Senator Robert Packwood (Oregon) who chaired the Senate Finance Committee took a proposal to the president to boost excise tax collections. This raised the ire of representative organisations from those industries likely to be affected: aviation, beer, wine, telephone, gasoline, coal, department stores, tobacco, automobiles and trucking. CART was organised in 1986 to oppose these measures.
The mobilisation of forces opposing the Packwood tax plan]] was quite extensive, and included the tobacco industry front, the Institute for Research on the Economics of Taxation [IRET] and the Heritage Foundation, Citizens for Tax Justice released a poll showing the majority of voters would reject this move, and it took out full page ads in the Washington Post to advise the Senate Finance Committee of this fact. Jack Kemp, a long-term tobacco supporter and a potential Presidential candidate against Vice President George HW Bush, also came out vocally against excise increases.
The entry Packwood tax plan has a full series of documents leading up to the formation of CART. The tobacco industry initially tried to create their own Consumer Tax Forum, but then settled into supporting an initiative of the American Trucking Associations, which put CART under the control of their President Thomas J Donohue.
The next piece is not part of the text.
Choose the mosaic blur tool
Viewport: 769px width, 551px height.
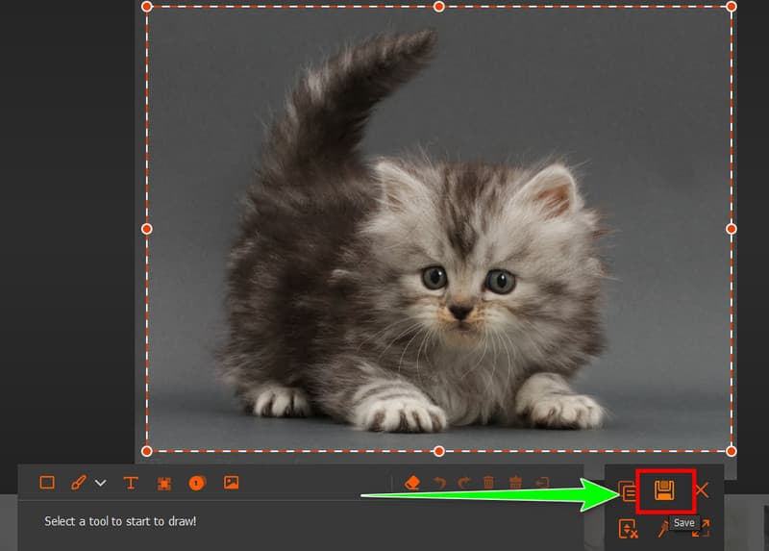pos(164,483)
Donohue also worked at, and through, the National Chamber Foundation and became its President. He was also President of the Center for International Private Enterprise, which was a core institution of the National Endowment for Democracy. He had a $3.7 million salary, a chauffered Lincoln, and a leased jet aircraft. He was the sixth highest paid lobbyist in the country.).
Documents & TimeLine
Earlier this week, we spoke of our early attempts to enlist the help of Bob Gray to build a coalition of business organizations opposed to excises. Gray's proposal is attached.
As you will read, this document outlines a fairly logical process. As such, we authorized Gray to recruit members for the coalition. Over the course of several months, it became apparent that the "Consumer Tax Forum" would not exist. There were several reasons:
Cost: To be credible, the Forum needed a broad base of funding. Other organizations were unwilling to make the financial commitment or were waiting to see if others would make the commitment first.
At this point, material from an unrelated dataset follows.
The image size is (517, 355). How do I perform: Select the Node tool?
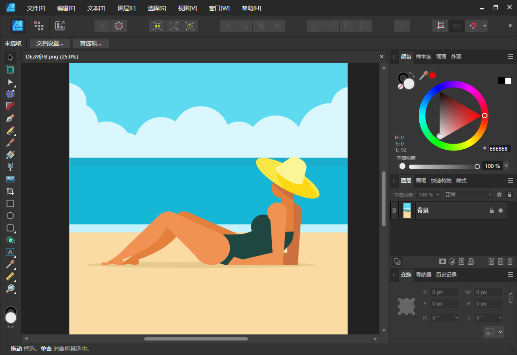pos(10,82)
Trust: In many instances, business coalitions have been formed to fight tax packages. These coalitions are strong only as long as the tax package holds together.
Timing: We wanted to get ahead of the curve by forming a coalition before it was needed. Most organizations respond only to emergencies.
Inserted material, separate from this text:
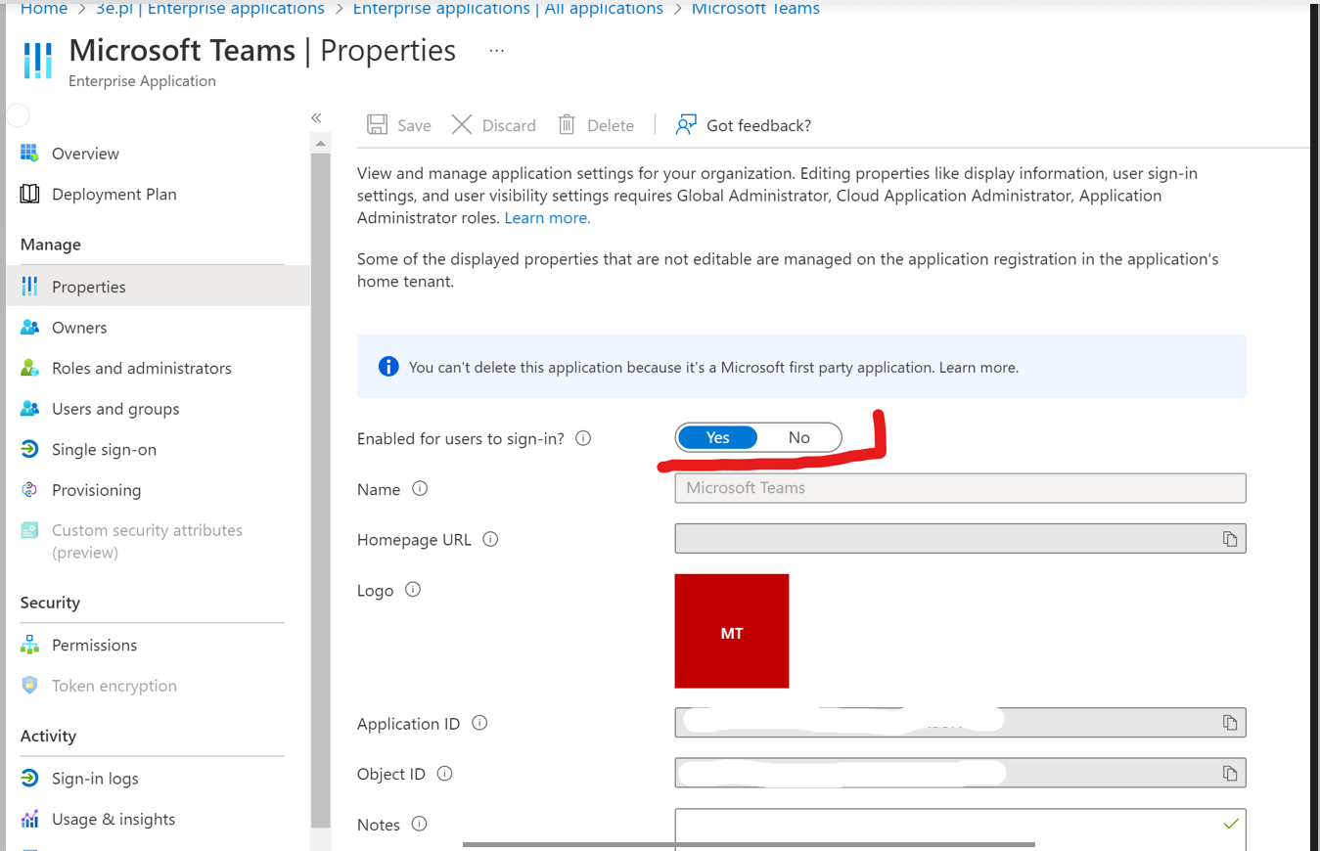Set Enabled for users to sign-in to No
This screenshot has width=1320, height=851.
pyautogui.click(x=798, y=437)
Today, the Packwood tax reform measures pose just such a threat. Ironically, this morning, two of our staff members are attending a meeting called by the American Truckers Association and attended by many of the groups described here, to oppose Packwood's excise-related concepts.
- [This resulted in the formation of CART - Coalition Against Regressive Taxation]
An inability to create the Consumer Tax Forum prompted us to seek relationships with other groups opposed to excises. The strong support of Citizens for Tax Justice, the AFL-CIO, the League of United Latin American Citizens, the U.S. Hispanic Chamber of Commerce, the National Black Caucus of State Legislators and even the American Legion is the result of our change in direction back in 1983. 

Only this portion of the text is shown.